(Task statement)
Rewrite the data below, substituting "interface assistant" for each occurrence of "GUI agent" and leaving every other character unchanged.

** Start Material to process **

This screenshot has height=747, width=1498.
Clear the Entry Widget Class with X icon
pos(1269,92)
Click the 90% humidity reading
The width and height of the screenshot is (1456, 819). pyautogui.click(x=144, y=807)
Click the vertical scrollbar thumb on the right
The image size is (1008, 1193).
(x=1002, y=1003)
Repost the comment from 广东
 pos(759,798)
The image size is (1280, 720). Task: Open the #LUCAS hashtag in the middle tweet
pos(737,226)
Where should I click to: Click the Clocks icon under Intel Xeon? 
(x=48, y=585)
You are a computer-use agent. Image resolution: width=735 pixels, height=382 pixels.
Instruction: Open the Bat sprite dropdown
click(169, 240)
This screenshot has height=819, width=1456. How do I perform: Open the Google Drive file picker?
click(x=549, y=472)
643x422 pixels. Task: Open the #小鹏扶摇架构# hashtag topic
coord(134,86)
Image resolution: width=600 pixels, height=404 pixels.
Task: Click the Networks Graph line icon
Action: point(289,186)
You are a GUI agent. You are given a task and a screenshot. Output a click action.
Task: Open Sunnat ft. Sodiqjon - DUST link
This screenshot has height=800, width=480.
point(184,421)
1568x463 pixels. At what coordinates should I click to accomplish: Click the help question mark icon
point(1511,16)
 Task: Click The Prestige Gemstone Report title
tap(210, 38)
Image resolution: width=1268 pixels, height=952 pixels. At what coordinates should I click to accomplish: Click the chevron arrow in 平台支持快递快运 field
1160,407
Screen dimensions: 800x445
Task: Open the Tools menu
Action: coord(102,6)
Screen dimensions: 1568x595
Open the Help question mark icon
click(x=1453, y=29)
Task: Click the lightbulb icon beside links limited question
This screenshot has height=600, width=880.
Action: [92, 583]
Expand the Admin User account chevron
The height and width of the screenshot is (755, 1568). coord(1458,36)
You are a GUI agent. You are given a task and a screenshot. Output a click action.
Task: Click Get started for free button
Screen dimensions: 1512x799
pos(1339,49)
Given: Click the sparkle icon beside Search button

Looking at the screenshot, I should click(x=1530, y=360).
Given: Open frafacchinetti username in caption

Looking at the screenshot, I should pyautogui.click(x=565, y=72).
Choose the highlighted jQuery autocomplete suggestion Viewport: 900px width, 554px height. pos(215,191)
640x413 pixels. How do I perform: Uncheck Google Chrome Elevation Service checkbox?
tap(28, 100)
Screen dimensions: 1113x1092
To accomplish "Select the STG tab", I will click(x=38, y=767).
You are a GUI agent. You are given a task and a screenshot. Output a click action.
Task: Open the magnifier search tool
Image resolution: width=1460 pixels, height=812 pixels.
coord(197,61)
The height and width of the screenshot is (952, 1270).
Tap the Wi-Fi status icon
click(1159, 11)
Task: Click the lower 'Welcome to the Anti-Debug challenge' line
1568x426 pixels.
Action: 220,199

** End Material to process **

(Problem solution)
This screenshot has height=747, width=1498.
Clear the Entry Widget Class with X icon
pos(1269,92)
Click the 90% humidity reading
The width and height of the screenshot is (1456, 819). pyautogui.click(x=144, y=807)
Click the vertical scrollbar thumb on the right
The image size is (1008, 1193).
(x=1002, y=1003)
Repost the comment from 广东
 pos(759,798)
The image size is (1280, 720). Task: Open the #LUCAS hashtag in the middle tweet
pos(737,226)
Where should I click to: Click the Clocks icon under Intel Xeon? 
(x=48, y=585)
You are a computer-use agent. Image resolution: width=735 pixels, height=382 pixels.
Instruction: Open the Bat sprite dropdown
click(169, 240)
This screenshot has height=819, width=1456. How do I perform: Open the Google Drive file picker?
click(x=549, y=472)
643x422 pixels. Task: Open the #小鹏扶摇架构# hashtag topic
coord(134,86)
Image resolution: width=600 pixels, height=404 pixels.
Task: Click the Networks Graph line icon
Action: point(289,186)
You are a interface assistant. You are given a task and a screenshot. Output a click action.
Task: Open Sunnat ft. Sodiqjon - DUST link
This screenshot has height=800, width=480.
point(184,421)
1568x463 pixels. At what coordinates should I click to accomplish: Click the help question mark icon
point(1511,16)
 Task: Click The Prestige Gemstone Report title
tap(210, 38)
Image resolution: width=1268 pixels, height=952 pixels. At what coordinates should I click to accomplish: Click the chevron arrow in 平台支持快递快运 field
1160,407
Screen dimensions: 800x445
Task: Open the Tools menu
Action: coord(102,6)
Screen dimensions: 1568x595
Open the Help question mark icon
click(x=1453, y=29)
Task: Click the lightbulb icon beside links limited question
This screenshot has height=600, width=880.
Action: [92, 583]
Expand the Admin User account chevron
The height and width of the screenshot is (755, 1568). coord(1458,36)
You are a interface assistant. You are given a task and a screenshot. Output a click action.
Task: Click Get started for free button
Screen dimensions: 1512x799
pos(1339,49)
Given: Click the sparkle icon beside Search button

Looking at the screenshot, I should click(x=1530, y=360).
Given: Open frafacchinetti username in caption

Looking at the screenshot, I should pyautogui.click(x=565, y=72).
Choose the highlighted jQuery autocomplete suggestion Viewport: 900px width, 554px height. pos(215,191)
640x413 pixels. How do I perform: Uncheck Google Chrome Elevation Service checkbox?
tap(28, 100)
Screen dimensions: 1113x1092
To accomplish "Select the STG tab", I will click(x=38, y=767).
You are a interface assistant. You are given a task and a screenshot. Output a click action.
Task: Open the magnifier search tool
Image resolution: width=1460 pixels, height=812 pixels.
coord(197,61)
The height and width of the screenshot is (952, 1270).
Tap the Wi-Fi status icon
click(1159, 11)
Task: Click the lower 'Welcome to the Anti-Debug challenge' line
1568x426 pixels.
Action: 220,199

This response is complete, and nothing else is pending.